One could play a game of “I spy” for ages with these works, which is part of the fun and also part of the anxiety. It’s a shame that this free exhibition in a private art space in a major art neighborhood has come down so soon, as it really takes time to process and appreciate what Bondell accomplished, even if what he accomplished seems to exist in a realm all its own somehow. One cannot deny the time, energy, draftsmanship, endurance, and knowledge so conspicuously on display, but one could criticize the scattered focus, the lack of dynamism of the picture plane (at first glance), the questionable subtlety of application and content, the mumbled messaging, and the blatant disregard for immediate over-the-couch potential. The works are, in some ways, as baffling as Warhol’s soup cans likely were when first exhibited on America’s West Coast. It took a well-marinated Irving Blum, Andy’s own gallerist, to properly contextualize, protect, maintain, and immortalize what would of course become a priceless collective national art treasure. It will be sad to see these Dark Marks taken down, dispersed, sold, and separated, but it will be thrilling to see where, when, and how they land in the future.

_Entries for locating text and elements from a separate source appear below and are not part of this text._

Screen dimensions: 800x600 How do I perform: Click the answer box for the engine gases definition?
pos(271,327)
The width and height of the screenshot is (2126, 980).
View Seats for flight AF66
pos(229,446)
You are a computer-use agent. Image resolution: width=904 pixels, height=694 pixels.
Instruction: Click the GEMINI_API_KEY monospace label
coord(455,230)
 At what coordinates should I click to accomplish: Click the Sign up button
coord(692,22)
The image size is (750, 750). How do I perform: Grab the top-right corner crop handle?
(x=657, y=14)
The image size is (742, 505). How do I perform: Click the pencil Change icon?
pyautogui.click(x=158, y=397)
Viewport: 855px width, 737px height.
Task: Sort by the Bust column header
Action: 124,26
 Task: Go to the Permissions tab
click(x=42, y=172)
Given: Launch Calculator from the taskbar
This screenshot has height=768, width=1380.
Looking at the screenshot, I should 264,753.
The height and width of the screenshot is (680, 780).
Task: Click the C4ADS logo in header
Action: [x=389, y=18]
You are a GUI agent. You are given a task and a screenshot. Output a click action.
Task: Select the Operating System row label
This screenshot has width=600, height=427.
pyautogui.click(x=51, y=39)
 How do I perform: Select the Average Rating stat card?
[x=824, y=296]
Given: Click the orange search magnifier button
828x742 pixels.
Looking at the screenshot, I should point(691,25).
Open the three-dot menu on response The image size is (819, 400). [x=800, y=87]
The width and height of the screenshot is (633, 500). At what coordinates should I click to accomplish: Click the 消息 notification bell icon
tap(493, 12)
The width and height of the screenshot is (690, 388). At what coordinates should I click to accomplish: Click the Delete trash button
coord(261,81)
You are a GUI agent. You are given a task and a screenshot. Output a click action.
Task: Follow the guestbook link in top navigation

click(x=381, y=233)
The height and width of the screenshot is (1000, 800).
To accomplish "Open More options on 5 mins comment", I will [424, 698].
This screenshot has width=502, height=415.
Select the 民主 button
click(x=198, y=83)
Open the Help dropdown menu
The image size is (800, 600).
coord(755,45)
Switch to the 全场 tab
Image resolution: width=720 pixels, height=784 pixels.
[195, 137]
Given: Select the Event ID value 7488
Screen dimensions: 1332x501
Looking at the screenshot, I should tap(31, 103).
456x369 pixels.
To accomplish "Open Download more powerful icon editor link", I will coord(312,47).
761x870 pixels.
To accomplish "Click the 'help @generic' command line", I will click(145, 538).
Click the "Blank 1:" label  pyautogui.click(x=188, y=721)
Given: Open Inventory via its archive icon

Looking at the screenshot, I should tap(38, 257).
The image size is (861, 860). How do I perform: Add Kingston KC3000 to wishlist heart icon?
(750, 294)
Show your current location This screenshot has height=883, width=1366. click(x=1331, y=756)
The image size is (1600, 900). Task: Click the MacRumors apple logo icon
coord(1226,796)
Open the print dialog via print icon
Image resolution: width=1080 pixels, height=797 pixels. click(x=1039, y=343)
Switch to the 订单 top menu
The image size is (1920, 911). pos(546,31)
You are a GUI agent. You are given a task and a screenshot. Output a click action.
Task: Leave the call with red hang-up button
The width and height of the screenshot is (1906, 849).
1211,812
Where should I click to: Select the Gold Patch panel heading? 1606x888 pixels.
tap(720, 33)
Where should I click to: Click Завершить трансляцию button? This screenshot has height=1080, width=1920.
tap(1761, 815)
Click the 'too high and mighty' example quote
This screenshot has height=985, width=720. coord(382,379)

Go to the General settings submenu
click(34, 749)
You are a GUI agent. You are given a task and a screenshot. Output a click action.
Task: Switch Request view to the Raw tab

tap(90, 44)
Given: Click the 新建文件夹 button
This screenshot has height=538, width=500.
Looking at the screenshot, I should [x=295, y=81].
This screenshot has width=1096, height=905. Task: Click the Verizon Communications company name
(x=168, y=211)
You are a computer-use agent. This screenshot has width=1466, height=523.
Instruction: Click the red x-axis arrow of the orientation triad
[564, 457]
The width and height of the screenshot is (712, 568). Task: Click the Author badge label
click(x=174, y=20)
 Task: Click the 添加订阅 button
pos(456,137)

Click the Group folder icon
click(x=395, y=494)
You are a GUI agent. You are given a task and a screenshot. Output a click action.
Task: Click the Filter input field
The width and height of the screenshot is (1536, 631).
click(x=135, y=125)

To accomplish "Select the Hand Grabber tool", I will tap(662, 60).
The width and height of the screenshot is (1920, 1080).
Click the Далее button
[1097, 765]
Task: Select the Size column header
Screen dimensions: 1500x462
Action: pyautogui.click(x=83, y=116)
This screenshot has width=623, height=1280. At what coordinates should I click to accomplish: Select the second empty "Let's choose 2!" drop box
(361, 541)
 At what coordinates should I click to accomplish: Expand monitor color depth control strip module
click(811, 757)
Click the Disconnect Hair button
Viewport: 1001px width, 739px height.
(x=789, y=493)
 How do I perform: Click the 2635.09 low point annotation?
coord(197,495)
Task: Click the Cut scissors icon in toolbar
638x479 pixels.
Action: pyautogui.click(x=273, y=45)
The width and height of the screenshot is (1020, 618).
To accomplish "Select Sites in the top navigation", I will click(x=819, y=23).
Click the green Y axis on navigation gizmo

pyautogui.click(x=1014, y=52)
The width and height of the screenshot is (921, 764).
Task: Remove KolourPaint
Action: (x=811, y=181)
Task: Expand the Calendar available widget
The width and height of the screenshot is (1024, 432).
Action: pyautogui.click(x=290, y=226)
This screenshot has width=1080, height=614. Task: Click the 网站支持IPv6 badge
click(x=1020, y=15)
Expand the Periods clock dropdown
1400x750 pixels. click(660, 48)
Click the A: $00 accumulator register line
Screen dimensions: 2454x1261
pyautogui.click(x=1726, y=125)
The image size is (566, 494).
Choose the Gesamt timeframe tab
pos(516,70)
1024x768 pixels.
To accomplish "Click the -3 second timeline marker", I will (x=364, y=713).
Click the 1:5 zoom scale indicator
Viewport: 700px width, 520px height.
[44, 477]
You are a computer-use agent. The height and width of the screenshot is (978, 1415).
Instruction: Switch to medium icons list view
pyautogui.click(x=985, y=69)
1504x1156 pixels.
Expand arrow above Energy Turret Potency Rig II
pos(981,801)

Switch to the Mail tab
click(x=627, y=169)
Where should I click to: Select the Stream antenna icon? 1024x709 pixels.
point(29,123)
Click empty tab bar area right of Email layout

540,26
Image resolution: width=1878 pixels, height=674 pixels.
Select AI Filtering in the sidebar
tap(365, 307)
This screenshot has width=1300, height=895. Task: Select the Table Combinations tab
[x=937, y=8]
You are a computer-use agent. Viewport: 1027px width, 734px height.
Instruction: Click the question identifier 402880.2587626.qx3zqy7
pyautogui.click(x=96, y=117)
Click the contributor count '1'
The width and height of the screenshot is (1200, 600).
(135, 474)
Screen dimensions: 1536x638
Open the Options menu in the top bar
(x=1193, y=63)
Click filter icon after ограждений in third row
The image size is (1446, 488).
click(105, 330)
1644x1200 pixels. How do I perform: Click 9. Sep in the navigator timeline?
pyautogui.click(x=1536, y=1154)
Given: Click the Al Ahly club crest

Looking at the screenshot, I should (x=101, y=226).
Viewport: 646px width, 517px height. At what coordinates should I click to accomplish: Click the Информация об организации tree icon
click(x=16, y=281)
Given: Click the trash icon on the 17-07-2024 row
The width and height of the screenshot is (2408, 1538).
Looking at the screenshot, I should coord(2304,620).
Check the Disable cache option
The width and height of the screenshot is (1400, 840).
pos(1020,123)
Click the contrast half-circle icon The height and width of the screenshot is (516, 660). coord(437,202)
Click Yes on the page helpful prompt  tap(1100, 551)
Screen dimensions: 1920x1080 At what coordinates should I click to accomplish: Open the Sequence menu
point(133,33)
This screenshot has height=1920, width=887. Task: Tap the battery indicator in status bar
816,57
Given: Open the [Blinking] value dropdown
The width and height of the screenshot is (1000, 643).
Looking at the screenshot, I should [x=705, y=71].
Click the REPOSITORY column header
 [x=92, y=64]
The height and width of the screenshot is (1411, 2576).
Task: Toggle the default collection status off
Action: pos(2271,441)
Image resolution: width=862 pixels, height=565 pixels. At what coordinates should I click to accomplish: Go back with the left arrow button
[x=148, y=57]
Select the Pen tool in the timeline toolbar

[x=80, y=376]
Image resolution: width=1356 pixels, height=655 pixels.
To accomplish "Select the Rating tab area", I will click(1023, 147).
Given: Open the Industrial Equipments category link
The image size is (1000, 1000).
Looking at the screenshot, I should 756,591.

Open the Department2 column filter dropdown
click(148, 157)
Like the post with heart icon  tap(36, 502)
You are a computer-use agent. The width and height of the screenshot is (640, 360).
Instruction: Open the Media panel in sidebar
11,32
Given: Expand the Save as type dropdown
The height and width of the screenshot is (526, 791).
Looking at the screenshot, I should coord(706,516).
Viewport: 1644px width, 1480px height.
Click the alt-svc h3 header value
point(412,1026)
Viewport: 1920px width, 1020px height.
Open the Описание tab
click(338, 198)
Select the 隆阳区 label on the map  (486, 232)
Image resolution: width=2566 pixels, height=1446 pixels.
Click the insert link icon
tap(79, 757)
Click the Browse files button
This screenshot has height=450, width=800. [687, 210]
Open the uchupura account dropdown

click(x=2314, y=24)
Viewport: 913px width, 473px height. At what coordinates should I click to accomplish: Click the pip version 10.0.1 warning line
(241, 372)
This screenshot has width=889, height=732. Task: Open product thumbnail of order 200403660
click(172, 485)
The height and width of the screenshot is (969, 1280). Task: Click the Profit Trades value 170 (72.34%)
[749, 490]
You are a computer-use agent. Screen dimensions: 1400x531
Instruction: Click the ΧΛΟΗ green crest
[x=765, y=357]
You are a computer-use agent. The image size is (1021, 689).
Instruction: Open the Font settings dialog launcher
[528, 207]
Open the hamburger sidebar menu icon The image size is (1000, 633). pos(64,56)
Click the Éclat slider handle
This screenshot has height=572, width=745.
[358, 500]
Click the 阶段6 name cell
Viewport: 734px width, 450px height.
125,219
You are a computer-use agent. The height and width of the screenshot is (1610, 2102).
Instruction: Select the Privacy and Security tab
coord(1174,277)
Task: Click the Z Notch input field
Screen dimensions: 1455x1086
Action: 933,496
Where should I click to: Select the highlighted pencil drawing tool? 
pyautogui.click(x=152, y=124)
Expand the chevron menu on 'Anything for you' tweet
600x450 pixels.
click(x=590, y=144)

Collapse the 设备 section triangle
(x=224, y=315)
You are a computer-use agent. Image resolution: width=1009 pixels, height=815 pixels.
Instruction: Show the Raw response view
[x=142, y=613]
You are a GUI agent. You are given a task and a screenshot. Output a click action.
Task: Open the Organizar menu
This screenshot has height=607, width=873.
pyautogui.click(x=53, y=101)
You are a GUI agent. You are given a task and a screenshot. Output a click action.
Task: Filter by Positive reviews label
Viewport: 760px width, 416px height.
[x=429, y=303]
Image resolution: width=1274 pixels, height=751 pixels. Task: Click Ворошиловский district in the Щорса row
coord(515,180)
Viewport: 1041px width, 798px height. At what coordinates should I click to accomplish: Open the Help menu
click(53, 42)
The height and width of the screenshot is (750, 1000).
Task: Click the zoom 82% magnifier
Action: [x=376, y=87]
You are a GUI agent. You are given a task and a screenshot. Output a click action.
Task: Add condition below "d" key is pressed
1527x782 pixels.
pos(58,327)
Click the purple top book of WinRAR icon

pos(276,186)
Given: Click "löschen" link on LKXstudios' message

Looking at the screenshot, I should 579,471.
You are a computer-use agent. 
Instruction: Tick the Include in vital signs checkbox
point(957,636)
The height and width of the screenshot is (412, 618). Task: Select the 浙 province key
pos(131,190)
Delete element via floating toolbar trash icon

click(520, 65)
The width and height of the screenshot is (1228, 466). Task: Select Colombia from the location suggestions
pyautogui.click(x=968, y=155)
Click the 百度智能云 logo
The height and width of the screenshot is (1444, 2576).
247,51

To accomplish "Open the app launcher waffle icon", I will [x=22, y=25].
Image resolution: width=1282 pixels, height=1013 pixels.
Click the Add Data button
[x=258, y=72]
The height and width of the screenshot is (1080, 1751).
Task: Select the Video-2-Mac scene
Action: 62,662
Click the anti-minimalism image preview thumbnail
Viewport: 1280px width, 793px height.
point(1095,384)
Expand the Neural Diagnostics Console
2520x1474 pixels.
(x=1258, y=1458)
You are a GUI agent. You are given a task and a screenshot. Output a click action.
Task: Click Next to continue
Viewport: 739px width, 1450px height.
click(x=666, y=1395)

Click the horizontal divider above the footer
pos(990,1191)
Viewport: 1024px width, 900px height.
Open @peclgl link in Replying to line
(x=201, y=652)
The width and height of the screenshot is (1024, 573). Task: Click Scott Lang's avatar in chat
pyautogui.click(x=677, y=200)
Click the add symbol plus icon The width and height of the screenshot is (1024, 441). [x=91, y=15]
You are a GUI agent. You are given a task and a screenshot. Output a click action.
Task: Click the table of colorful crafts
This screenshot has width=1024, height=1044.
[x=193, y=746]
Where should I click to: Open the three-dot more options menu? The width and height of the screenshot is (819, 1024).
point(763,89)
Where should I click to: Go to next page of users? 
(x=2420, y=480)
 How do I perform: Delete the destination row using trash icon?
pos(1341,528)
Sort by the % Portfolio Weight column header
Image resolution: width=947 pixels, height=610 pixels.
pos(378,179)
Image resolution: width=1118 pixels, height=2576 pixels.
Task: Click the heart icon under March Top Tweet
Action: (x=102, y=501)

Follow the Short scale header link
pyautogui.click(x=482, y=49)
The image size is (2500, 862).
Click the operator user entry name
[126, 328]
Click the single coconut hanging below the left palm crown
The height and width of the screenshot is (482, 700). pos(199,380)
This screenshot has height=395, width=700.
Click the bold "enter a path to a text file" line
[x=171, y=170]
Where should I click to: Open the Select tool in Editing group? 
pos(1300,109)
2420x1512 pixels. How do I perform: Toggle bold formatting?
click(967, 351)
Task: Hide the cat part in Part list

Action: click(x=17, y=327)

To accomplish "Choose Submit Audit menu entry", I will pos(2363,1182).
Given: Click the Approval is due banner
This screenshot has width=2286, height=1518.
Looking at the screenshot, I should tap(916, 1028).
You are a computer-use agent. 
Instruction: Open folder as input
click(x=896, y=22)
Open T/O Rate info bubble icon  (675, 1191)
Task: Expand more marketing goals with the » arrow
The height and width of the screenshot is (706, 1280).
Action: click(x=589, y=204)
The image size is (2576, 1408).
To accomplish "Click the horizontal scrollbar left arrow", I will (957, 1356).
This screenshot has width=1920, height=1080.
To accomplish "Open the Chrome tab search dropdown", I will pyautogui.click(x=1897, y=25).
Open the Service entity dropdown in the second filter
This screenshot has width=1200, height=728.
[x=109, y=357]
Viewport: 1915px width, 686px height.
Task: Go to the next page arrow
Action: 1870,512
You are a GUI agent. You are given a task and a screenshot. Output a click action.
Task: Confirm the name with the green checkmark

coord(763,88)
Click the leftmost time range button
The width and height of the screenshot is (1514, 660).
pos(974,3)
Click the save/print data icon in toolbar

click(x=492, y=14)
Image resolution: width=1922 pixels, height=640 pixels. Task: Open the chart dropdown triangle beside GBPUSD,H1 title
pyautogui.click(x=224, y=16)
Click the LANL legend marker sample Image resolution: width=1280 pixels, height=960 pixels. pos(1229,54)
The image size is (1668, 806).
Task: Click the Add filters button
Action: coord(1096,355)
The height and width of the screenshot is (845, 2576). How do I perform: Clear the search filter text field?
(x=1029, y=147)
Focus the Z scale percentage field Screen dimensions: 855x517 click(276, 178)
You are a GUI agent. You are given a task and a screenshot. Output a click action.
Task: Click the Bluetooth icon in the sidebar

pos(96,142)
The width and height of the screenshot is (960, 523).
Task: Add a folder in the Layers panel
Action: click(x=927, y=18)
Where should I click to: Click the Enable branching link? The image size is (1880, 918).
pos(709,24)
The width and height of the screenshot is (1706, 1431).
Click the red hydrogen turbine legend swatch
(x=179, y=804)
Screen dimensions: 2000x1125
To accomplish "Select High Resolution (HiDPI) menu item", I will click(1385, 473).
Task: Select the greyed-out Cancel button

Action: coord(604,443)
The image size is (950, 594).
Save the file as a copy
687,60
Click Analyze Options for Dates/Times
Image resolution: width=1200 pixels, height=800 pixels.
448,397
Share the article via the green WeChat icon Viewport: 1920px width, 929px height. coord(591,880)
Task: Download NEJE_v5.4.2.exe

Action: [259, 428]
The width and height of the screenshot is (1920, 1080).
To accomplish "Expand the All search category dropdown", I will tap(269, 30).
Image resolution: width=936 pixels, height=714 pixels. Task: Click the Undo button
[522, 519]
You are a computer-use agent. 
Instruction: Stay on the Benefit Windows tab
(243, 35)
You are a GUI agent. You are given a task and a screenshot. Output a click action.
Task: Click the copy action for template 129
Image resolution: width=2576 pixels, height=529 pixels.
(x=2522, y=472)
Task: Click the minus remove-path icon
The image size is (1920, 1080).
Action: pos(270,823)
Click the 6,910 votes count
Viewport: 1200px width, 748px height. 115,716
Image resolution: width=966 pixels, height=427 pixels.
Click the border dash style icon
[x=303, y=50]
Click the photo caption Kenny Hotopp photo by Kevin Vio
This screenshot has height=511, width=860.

“I do work in color,” says Bondell, staring at the darkest and densest of all the skeletons hiding and peacocking throughout the show, the skeleton so close to Chelsea’s 19th Street. “I escape into color to remind myself that I’m still alive, but for the last ten years I’ve been working in black and white. Before my mother died she commented that she was a little disturbed that I was always working this way or in shades of gray. I don't think these would work in color. Being in black and white creates an equal plane and allows the mark to be the mark. It’s all down to the mark.” WM
Kurt McVey is a writer based in New York City.